RACINE -- A fire caused by unattended cooking caused an estimated $500,000 in damage to the Lakeview Park Community Center on Goold Street near Main Street, across from the Racine Zoo, on Wednesday morning, Sept. 11.
It happened just after 9 a.m.
Officials with the Racine Fire Department said a firefighter, 41, suffered heat exhaustion, and was taken to the hospital, where doctors opted to keep him overnight to monitor him.
Fire officials said initial reports indicated there were flames coming from the roof, and heavy smoke coming from the building. The initial reports also suggested there were people who ran toward the building, but it wasn't immediately clear if there was anyone inside.
"It's dangerous," said Chelsea Locke with the Racine Zoo. "It's scary."
Racine Zoo staff reported a half-dozen people inside at the time.
"We were all in our offices working, and a (passerby) drove, saw the flames, and called," said Locke. "We saw the smoke and called, and at that point, it was all hands on deck."
Four minutes after the report of the fire, first responders found flames showing, and an active fire. They quickly checked the building for occupants, and it was determined everyone got out safely.

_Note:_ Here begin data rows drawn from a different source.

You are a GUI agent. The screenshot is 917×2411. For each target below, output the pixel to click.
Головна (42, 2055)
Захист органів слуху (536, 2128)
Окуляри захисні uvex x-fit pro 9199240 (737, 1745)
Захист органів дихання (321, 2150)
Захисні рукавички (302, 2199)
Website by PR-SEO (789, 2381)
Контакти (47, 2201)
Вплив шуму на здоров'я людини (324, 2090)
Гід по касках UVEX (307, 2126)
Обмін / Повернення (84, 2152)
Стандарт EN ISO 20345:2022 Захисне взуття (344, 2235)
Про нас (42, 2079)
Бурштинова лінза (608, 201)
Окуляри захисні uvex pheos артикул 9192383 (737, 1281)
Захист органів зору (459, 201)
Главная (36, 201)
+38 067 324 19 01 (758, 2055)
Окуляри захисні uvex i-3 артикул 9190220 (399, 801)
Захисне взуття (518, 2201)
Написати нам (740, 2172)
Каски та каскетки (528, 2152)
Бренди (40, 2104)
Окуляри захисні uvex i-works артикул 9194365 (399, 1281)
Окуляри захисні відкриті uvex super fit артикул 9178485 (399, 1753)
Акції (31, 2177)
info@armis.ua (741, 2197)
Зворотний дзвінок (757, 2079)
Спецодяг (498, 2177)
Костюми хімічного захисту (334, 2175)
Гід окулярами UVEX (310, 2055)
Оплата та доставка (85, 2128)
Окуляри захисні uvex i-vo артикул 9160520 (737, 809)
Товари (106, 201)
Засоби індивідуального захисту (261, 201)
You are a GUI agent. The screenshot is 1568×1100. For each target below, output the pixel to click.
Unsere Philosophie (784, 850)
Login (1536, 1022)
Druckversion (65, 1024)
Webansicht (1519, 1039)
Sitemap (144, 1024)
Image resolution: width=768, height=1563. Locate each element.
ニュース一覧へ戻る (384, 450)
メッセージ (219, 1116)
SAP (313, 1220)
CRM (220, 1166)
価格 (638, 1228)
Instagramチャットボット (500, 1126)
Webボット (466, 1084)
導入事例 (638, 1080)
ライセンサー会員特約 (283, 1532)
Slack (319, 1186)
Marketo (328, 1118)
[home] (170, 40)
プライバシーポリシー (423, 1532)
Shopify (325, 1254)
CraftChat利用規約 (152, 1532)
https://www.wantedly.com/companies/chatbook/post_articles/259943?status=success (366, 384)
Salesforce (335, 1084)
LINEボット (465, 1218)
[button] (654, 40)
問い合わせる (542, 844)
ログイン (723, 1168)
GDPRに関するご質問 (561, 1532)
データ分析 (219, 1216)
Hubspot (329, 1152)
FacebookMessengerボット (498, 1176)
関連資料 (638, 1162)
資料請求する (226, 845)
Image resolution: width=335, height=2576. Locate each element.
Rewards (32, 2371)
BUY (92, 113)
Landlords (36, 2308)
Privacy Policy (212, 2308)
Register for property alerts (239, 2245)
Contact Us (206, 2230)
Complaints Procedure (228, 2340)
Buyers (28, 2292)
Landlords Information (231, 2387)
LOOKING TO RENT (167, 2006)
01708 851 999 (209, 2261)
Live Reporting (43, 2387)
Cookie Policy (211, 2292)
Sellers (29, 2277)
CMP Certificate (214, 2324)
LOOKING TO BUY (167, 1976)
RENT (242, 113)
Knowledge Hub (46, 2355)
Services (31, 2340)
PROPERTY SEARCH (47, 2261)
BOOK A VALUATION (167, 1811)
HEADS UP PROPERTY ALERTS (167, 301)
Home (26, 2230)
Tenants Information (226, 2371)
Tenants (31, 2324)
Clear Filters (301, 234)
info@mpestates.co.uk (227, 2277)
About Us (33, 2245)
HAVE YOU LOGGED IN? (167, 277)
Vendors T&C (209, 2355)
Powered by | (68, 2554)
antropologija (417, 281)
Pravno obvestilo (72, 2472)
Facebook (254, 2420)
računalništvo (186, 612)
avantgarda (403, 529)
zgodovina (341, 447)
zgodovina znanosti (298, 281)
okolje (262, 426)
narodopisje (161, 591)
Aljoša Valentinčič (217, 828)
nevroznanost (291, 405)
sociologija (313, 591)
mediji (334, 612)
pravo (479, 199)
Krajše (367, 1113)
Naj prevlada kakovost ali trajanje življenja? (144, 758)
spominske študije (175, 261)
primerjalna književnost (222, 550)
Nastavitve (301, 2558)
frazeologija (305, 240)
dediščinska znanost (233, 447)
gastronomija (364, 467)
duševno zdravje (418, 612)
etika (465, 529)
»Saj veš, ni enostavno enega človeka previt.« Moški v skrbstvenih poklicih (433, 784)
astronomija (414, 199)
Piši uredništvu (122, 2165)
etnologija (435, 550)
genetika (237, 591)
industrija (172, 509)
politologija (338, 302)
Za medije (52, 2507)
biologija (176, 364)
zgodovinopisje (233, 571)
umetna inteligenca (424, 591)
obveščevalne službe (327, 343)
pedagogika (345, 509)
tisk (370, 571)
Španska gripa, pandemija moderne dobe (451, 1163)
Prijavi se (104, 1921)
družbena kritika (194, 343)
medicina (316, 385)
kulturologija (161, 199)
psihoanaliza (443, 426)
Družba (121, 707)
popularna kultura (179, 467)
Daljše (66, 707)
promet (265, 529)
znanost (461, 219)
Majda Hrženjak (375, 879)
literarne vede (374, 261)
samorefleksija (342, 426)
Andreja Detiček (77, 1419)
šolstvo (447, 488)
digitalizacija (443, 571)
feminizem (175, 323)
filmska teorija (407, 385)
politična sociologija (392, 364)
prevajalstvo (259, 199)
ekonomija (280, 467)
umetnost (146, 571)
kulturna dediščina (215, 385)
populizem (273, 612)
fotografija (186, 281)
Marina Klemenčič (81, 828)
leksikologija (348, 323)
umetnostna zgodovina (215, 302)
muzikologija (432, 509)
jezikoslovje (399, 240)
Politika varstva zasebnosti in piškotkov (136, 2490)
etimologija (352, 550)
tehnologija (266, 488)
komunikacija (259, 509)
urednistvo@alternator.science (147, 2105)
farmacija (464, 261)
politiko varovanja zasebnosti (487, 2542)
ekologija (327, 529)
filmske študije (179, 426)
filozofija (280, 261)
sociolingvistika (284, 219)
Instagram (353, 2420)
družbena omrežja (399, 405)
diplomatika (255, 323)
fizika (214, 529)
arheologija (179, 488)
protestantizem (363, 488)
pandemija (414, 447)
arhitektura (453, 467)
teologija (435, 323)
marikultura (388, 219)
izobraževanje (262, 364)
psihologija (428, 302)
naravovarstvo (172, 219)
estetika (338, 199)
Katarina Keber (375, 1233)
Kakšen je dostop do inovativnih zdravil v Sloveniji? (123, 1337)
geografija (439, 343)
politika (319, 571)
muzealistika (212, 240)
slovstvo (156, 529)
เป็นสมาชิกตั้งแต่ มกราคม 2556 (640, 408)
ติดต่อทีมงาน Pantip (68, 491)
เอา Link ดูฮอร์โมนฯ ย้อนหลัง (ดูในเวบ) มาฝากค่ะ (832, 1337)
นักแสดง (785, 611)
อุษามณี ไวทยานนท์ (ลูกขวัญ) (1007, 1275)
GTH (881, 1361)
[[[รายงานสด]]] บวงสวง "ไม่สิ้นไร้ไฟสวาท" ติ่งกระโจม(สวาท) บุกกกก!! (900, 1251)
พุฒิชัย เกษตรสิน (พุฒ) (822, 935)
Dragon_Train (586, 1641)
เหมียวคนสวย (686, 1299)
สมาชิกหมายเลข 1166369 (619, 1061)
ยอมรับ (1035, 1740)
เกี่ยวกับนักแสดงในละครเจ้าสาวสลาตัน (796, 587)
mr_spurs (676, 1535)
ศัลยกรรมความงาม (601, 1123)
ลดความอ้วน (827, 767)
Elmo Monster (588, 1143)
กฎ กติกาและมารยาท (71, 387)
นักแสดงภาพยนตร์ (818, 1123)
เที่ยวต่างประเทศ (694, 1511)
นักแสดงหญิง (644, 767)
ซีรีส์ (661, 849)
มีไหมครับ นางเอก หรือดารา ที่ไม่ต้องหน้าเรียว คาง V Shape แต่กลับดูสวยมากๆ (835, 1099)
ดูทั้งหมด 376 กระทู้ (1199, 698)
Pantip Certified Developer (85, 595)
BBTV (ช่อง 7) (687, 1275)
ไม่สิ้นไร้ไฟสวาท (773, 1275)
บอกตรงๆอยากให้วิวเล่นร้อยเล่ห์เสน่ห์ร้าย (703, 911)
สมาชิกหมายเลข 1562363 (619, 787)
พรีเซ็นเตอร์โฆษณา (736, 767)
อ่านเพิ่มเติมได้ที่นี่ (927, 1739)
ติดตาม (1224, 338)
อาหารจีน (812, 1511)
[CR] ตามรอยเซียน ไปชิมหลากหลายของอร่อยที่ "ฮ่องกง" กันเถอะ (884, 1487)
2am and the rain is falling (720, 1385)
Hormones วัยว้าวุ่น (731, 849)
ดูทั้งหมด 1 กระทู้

The fire was brought under control by about 9:55 a.m., and extinguished by about 10:10 a.m.
It was a difficult fire to fight -- with temperatures near/above 80 and relative humidity near/above 80%, according to fire officials. Just before 10 a.m., a firefighter who was on the roof collapsed from heat exhaustion, and had to be removed in a special rescue basket.
It was then determined he was suffering from dehydration, and he was taken to the hospital for observation.
"It was pretty stubborn," said Willie Hargrove with the Racine Fire Department. "It appears to have gotten into the HVAC system, and maybe into some grease trap area into the kitchen, so it was pretty heavy smoke. Pretty heavy, dark smoke."
Initial estimates put fire damage at about $500,000 -- but fire officials noted a comprehensive damage assessment would be necessary to determine whether the building was salvageable.
Meanwhile, staff at the Racine Zoo were focused on those who escaped with their lives.
"We can replace a building, but man, we cannot replace a human," said Locke.